───── THE DATA
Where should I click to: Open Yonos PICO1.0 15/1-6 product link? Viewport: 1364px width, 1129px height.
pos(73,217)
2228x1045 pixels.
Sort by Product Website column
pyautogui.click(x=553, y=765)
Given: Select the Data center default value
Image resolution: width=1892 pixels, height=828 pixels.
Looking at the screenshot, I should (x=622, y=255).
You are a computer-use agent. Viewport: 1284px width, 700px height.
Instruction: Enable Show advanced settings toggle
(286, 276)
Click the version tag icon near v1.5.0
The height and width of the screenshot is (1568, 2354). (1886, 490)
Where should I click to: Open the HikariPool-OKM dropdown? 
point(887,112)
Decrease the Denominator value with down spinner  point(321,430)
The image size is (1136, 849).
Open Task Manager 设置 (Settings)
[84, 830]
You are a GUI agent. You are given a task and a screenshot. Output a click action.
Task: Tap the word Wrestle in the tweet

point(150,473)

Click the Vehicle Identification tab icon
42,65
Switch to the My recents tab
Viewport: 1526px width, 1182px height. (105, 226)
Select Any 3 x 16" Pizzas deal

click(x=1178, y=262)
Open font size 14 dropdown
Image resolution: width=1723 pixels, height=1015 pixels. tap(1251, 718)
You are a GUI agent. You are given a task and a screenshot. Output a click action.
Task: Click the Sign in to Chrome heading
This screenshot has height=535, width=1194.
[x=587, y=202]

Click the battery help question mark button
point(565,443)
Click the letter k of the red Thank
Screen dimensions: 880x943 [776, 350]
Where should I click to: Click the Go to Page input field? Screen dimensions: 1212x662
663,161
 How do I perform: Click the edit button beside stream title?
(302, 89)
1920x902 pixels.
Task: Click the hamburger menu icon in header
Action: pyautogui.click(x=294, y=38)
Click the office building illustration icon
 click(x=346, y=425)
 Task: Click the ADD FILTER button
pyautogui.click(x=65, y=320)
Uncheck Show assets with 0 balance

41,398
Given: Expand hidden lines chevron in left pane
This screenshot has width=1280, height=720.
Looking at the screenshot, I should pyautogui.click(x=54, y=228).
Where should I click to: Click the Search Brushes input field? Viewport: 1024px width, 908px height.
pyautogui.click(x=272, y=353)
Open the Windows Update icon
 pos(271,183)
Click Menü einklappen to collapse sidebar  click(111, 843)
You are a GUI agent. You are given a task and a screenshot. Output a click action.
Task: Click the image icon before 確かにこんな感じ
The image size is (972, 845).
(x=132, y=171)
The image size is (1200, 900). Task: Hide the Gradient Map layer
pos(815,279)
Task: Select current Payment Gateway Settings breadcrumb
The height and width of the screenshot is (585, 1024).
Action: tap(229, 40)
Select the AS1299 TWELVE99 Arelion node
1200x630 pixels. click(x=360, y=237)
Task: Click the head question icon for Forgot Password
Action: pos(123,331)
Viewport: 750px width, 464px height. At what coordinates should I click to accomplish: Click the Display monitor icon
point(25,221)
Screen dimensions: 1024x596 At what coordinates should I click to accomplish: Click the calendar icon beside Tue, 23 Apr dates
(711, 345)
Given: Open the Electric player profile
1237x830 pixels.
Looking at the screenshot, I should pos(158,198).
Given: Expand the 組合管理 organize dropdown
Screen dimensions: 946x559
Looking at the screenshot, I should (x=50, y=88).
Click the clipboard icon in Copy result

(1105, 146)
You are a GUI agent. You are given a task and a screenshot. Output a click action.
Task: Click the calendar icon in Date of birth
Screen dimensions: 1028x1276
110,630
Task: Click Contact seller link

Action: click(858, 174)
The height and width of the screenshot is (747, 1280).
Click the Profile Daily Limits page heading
──────────
GOAL OF THE EXERCISE: Rewrite the listing so that "GUI agent" becomes "GUI assistant" everywhere it appears, with everything else left unchanged.

ANSWER TO THE PROBLEM:
Where should I click to: Open Yonos PICO1.0 15/1-6 product link? Viewport: 1364px width, 1129px height.
pos(73,217)
2228x1045 pixels.
Sort by Product Website column
pyautogui.click(x=553, y=765)
Given: Select the Data center default value
Image resolution: width=1892 pixels, height=828 pixels.
Looking at the screenshot, I should (x=622, y=255).
You are a computer-use agent. Viewport: 1284px width, 700px height.
Instruction: Enable Show advanced settings toggle
(286, 276)
Click the version tag icon near v1.5.0
The height and width of the screenshot is (1568, 2354). (1886, 490)
Where should I click to: Open the HikariPool-OKM dropdown? 
point(887,112)
Decrease the Denominator value with down spinner  point(321,430)
The image size is (1136, 849).
Open Task Manager 设置 (Settings)
[84, 830]
You are a GUI assistant. You are given a task and a screenshot. Output a click action.
Task: Tap the word Wrestle in the tweet

point(150,473)

Click the Vehicle Identification tab icon
42,65
Switch to the My recents tab
Viewport: 1526px width, 1182px height. (105, 226)
Select Any 3 x 16" Pizzas deal

click(x=1178, y=262)
Open font size 14 dropdown
Image resolution: width=1723 pixels, height=1015 pixels. tap(1251, 718)
You are a GUI assistant. You are given a task and a screenshot. Output a click action.
Task: Click the Sign in to Chrome heading
This screenshot has height=535, width=1194.
[x=587, y=202]

Click the battery help question mark button
point(565,443)
Click the letter k of the red Thank
Screen dimensions: 880x943 [776, 350]
Where should I click to: Click the Go to Page input field? Screen dimensions: 1212x662
663,161
 How do I perform: Click the edit button beside stream title?
(302, 89)
1920x902 pixels.
Task: Click the hamburger menu icon in header
Action: pyautogui.click(x=294, y=38)
Click the office building illustration icon
 click(x=346, y=425)
 Task: Click the ADD FILTER button
pyautogui.click(x=65, y=320)
Uncheck Show assets with 0 balance

41,398
Given: Expand hidden lines chevron in left pane
This screenshot has width=1280, height=720.
Looking at the screenshot, I should pyautogui.click(x=54, y=228).
Where should I click to: Click the Search Brushes input field? Viewport: 1024px width, 908px height.
pyautogui.click(x=272, y=353)
Open the Windows Update icon
 pos(271,183)
Click Menü einklappen to collapse sidebar  click(111, 843)
You are a GUI assistant. You are given a task and a screenshot. Output a click action.
Task: Click the image icon before 確かにこんな感じ
The image size is (972, 845).
(x=132, y=171)
The image size is (1200, 900). Task: Hide the Gradient Map layer
pos(815,279)
Task: Select current Payment Gateway Settings breadcrumb
The height and width of the screenshot is (585, 1024).
Action: tap(229, 40)
Select the AS1299 TWELVE99 Arelion node
1200x630 pixels. click(x=360, y=237)
Task: Click the head question icon for Forgot Password
Action: pos(123,331)
Viewport: 750px width, 464px height. At what coordinates should I click to accomplish: Click the Display monitor icon
point(25,221)
Screen dimensions: 1024x596 At what coordinates should I click to accomplish: Click the calendar icon beside Tue, 23 Apr dates
(711, 345)
Given: Open the Electric player profile
1237x830 pixels.
Looking at the screenshot, I should pos(158,198).
Given: Expand the 組合管理 organize dropdown
Screen dimensions: 946x559
Looking at the screenshot, I should (x=50, y=88).
Click the clipboard icon in Copy result

(1105, 146)
You are a GUI assistant. You are given a task and a screenshot. Output a click action.
Task: Click the calendar icon in Date of birth
Screen dimensions: 1028x1276
110,630
Task: Click Contact seller link

Action: click(858, 174)
The height and width of the screenshot is (747, 1280).
Click the Profile Daily Limits page heading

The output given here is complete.